“But let me come to the facts as they are,” she went on, turning again to Alan, who stood literally dumfounded before her, amazed beyond power of thought or speech by the audacity of her words. “It is you who are the liar, the traitor, and the murderer. It is you who killed my brother before my eyes because he sought to protect me from your violence; and it is you and your friend Alexis who, of your own free will, struck your comrades dead, threw them out of the air-ship upon the Norwegian snows, and then, in the hope of gaining my favour, took the Ithuriel to Vorobièvo, near Moscow, and delivered her into the hands of my friends.

“I have fifty men within call at this moment who will swear that this is true. Orloff Lossenski, you are one of them. Were you not at the villa at Vorobièvo when these two came with me in the Ithuriel and delivered her into your hands; and did you not find the corpse of my brother Serge in one of the state rooms with his neck bruised and blackened by the grip of his murderer?”

“Yes, Majesty,” replied Lossenski, stepping forward as he was addressed. “That is true, though they told us at the time that your brother had been killed in a struggle with their comrades.”
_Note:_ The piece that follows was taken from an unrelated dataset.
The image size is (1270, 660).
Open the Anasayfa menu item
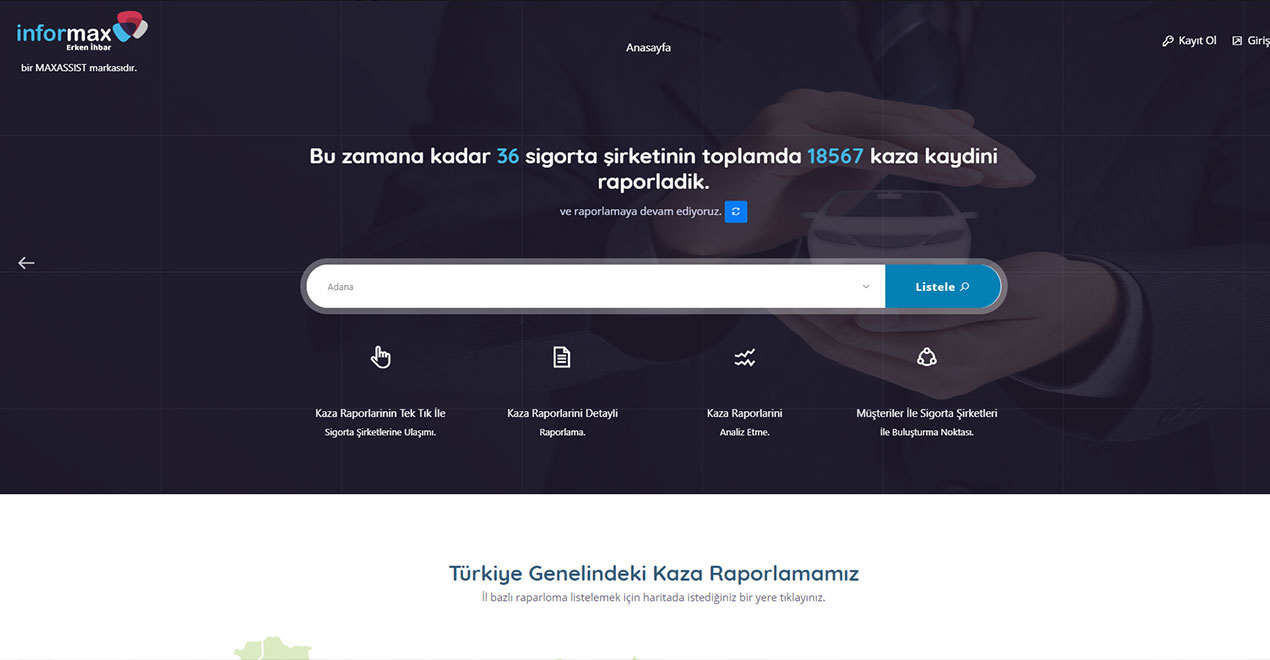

“And is it true,” continued Olga, “that they accompanied me into your villa and had supper with us as friends, and did not I forgive the death of my brother for the sake of the advantages which the possession of the air-ship, which they consented to surrender to us, would be to the cause of the revolution in Russia to which we were pledged?”

“That is also true, Majesty; and there are several here now with the squadron who can also testify to the fact.”

“And also,” interrupted Olga, “to the fact that these two traitors worked willingly to help us to secrete the air-ship, and finally to take her to Mount Terror, and there explained the working of her machinery to us and helped us to build other air-ships and submarine vessels, and commanded these in their attacks upon the commerce of our enemies. Is that true, also?”

“It is, Majesty,” again replied Lossenski. “Shall I summon the crews of our ships that they also may testify to it lest my word should not be enough?”

“Is it your Majesty’s wish that they shall be called?” asked Olga, again turning to the Sultan, who all this time had been standing shifting his gaze from her face to Alan’s, and from Alan’s back again to hers, horrified by the fearful accusations with which she had replied to the story, of the falsity of which he was already thoroughly convinced.

“They can be called if Alan Arnold desires it,” he said, in grave, deliberate tones. “But would it not be better that he should speak first? At present we have two words against one. Has he any proof that what you say is false?” he continued, looking inquiringly towards Alan.

“I have none but my own word and that of Alexis, up yonder in the skies, and him I cannot—and if I could, under the circumstances, I would not—call,” said Alan, who by this time had recovered his self-possession. “If your Majesty proposes to judge between us according to spoken testimony, I say at once that I will accept no such tests, for I well know that this woman could produce a hundred of her accomplices who would swear anything she bade them swear.